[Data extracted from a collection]
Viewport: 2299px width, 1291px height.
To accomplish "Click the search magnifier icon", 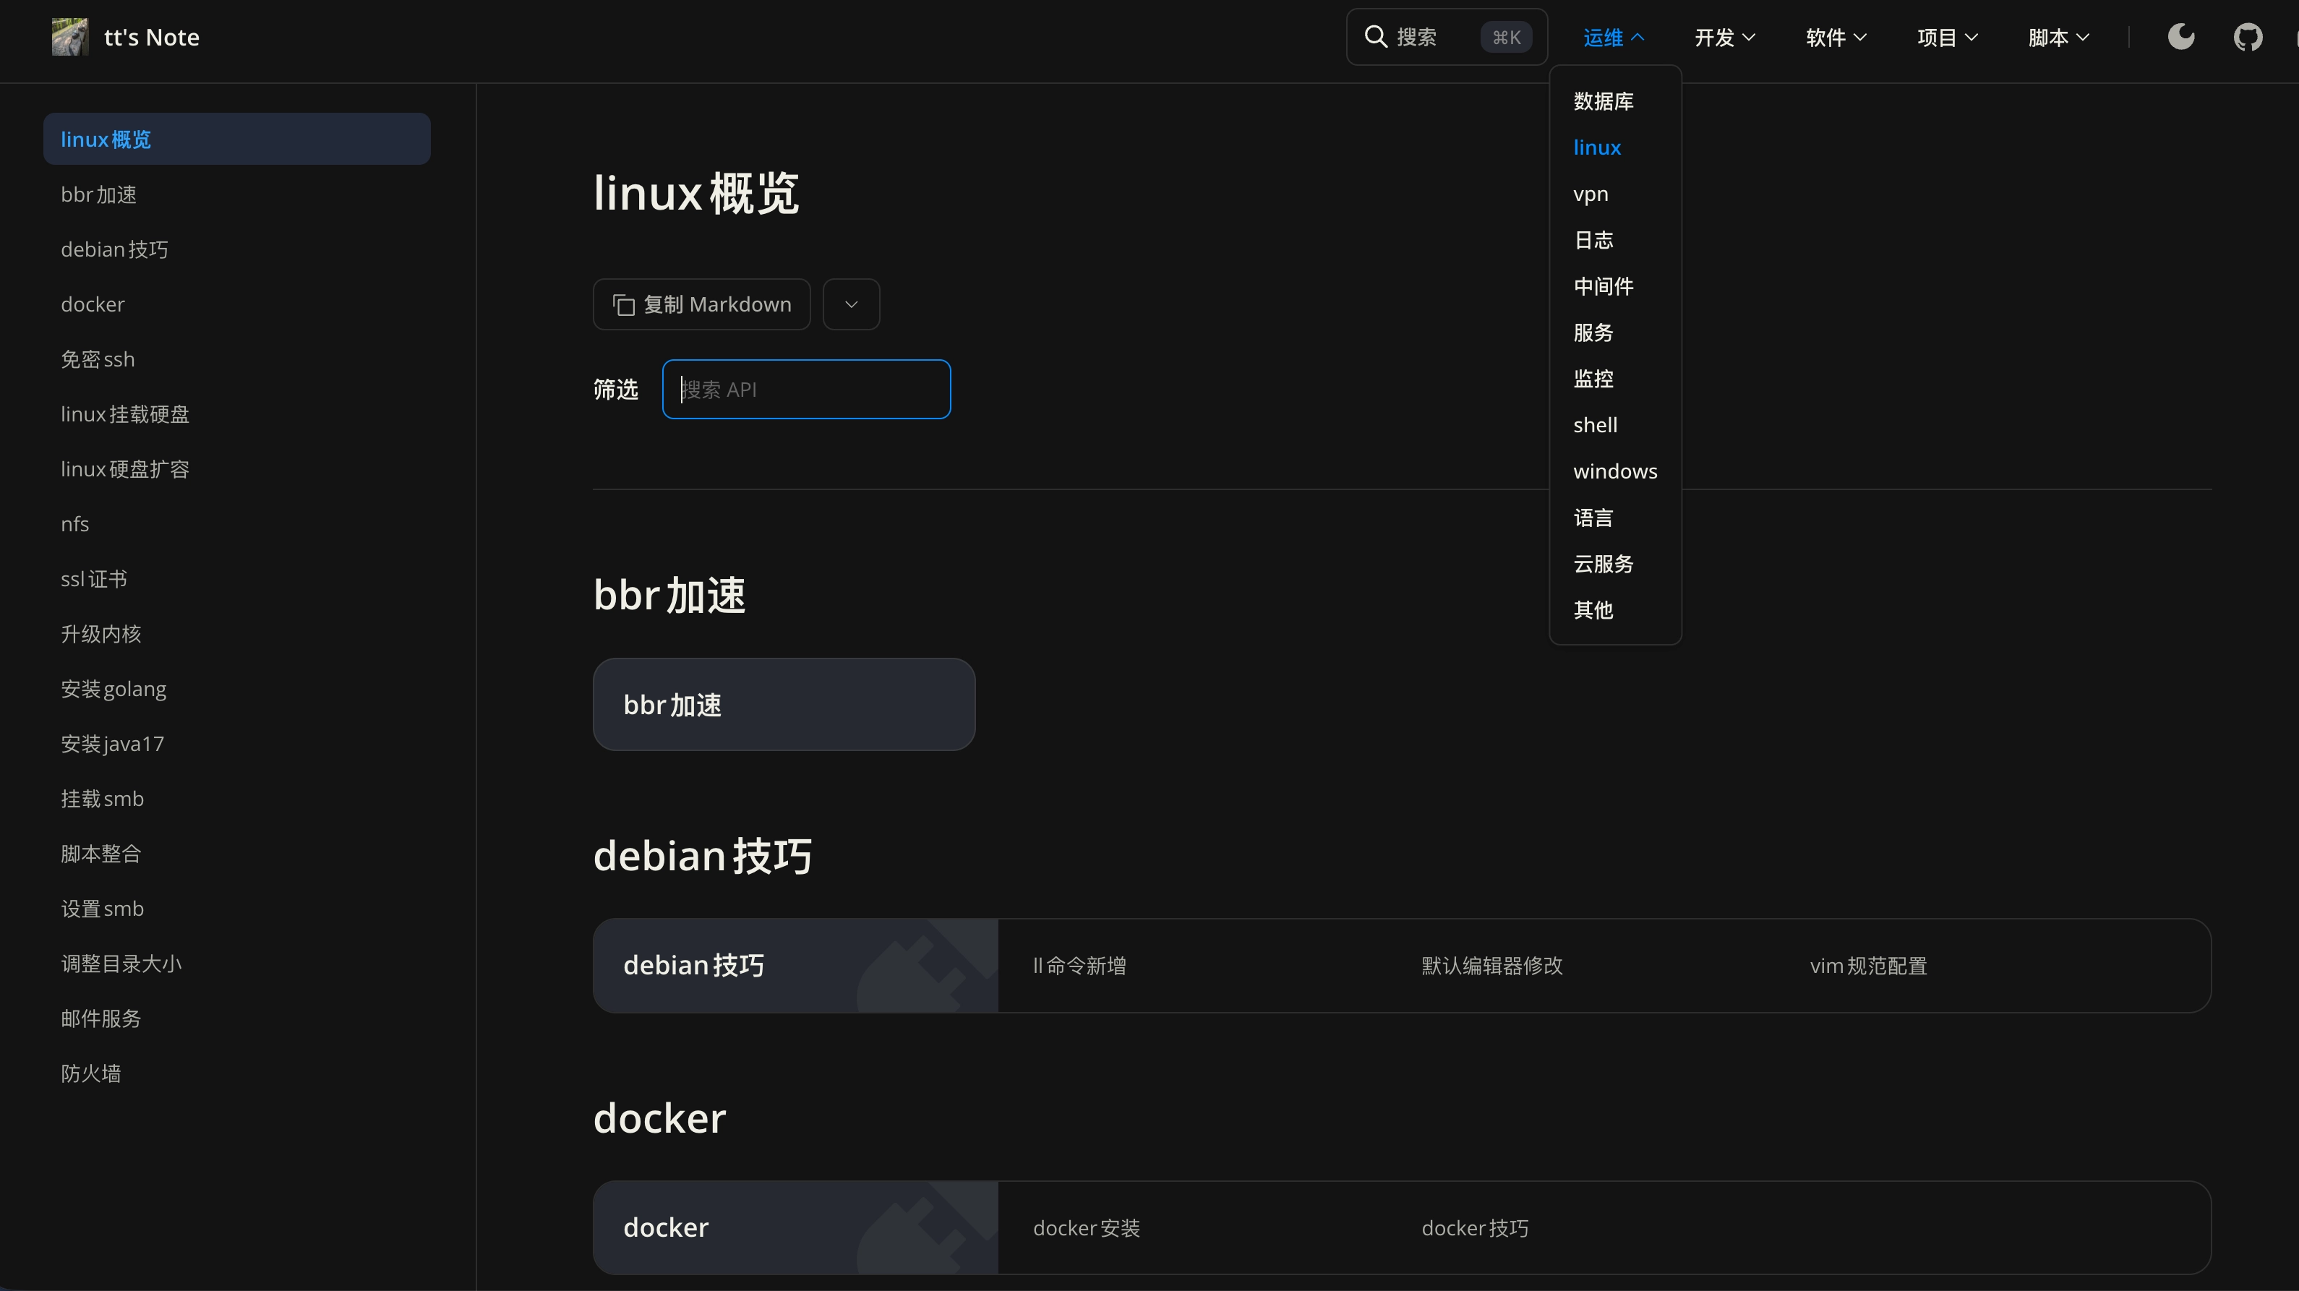I will 1375,37.
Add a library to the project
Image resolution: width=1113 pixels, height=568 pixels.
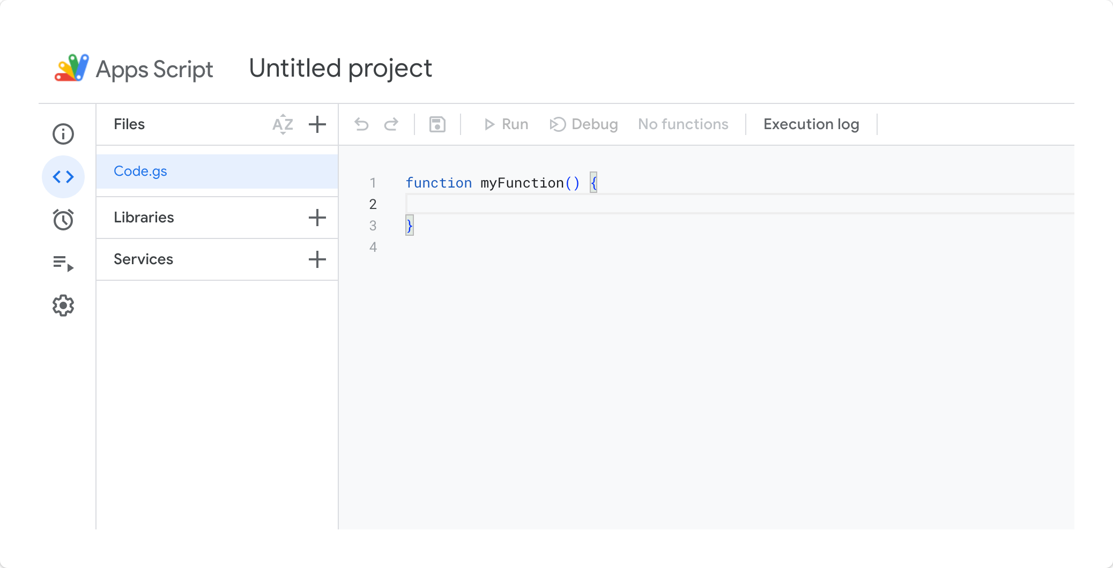(x=317, y=218)
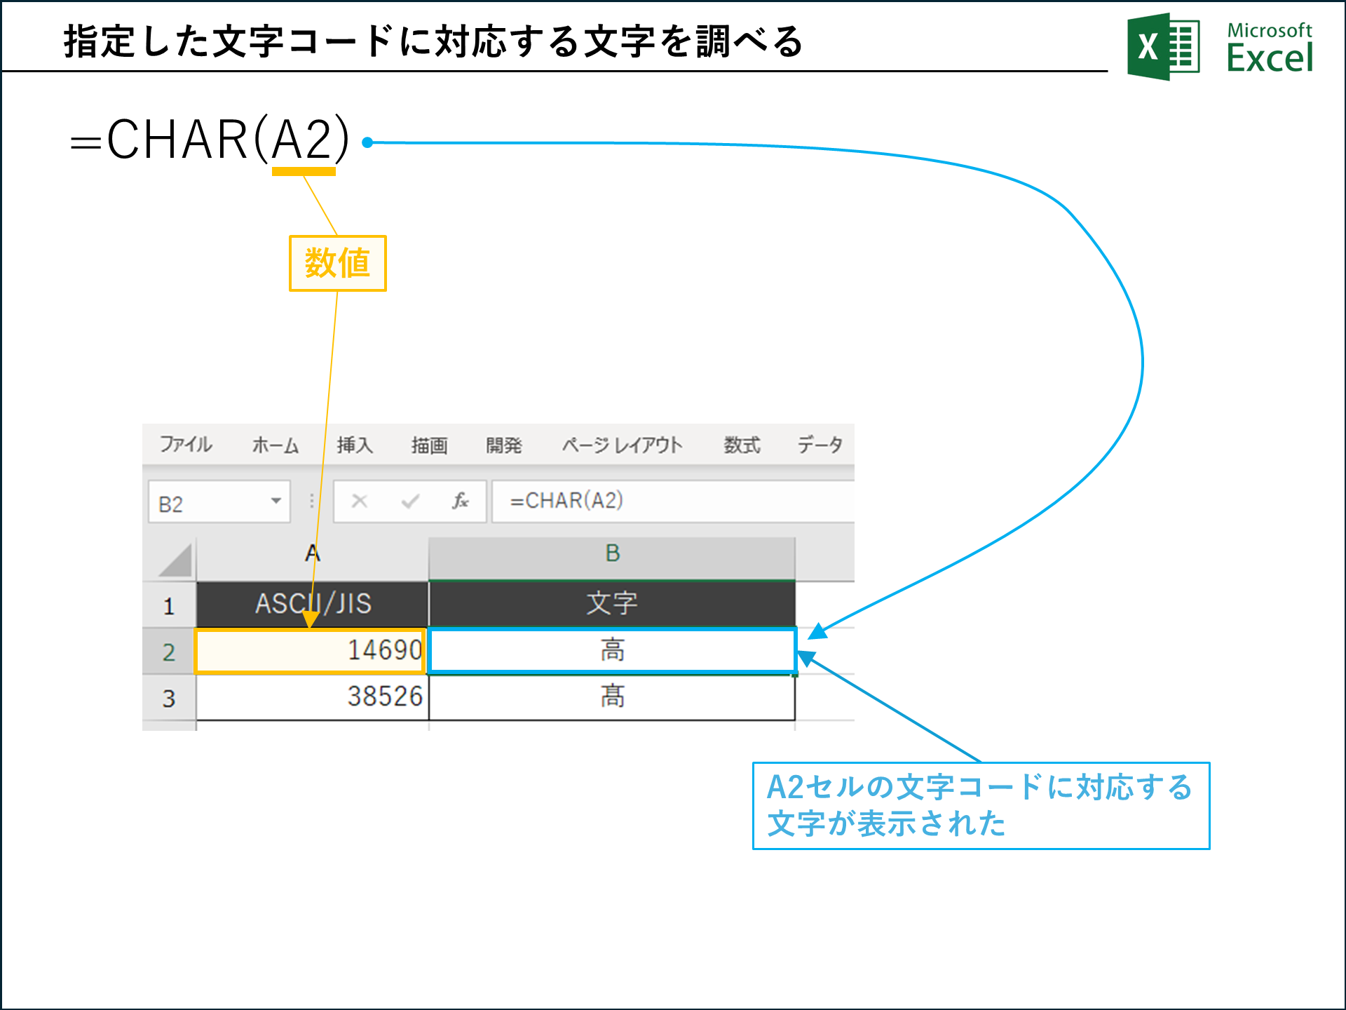The width and height of the screenshot is (1346, 1010).
Task: Click the cancel (X) icon beside the formula bar
Action: (359, 501)
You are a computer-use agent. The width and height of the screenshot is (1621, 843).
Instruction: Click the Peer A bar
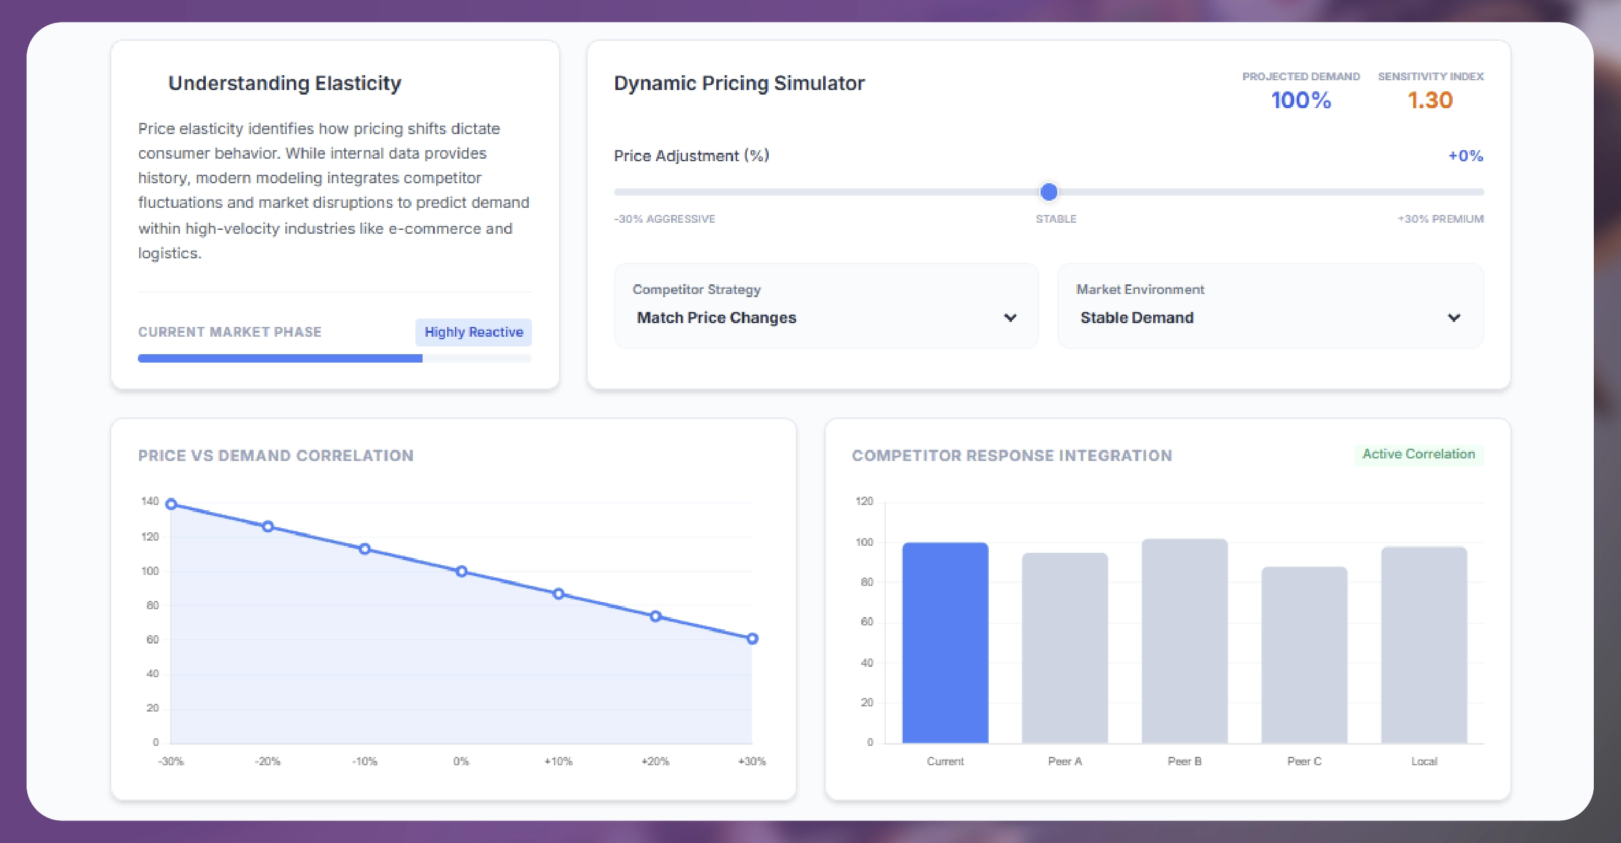pyautogui.click(x=1064, y=647)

* _Task instructions_
For this exercise, reproduce the data above exactly from the line containing "Add a library to the project" through its final line, both ends included, with no pictures in the copy.

* _Answer section_
Add a library to the project
Image resolution: width=1113 pixels, height=568 pixels.
(x=317, y=218)
The width and height of the screenshot is (1346, 1010).
Task: Click the cancel (X) icon beside the formula bar
Action: (359, 501)
You are a computer-use agent. The width and height of the screenshot is (1621, 843).
Instruction: Click the Peer A bar
pyautogui.click(x=1064, y=647)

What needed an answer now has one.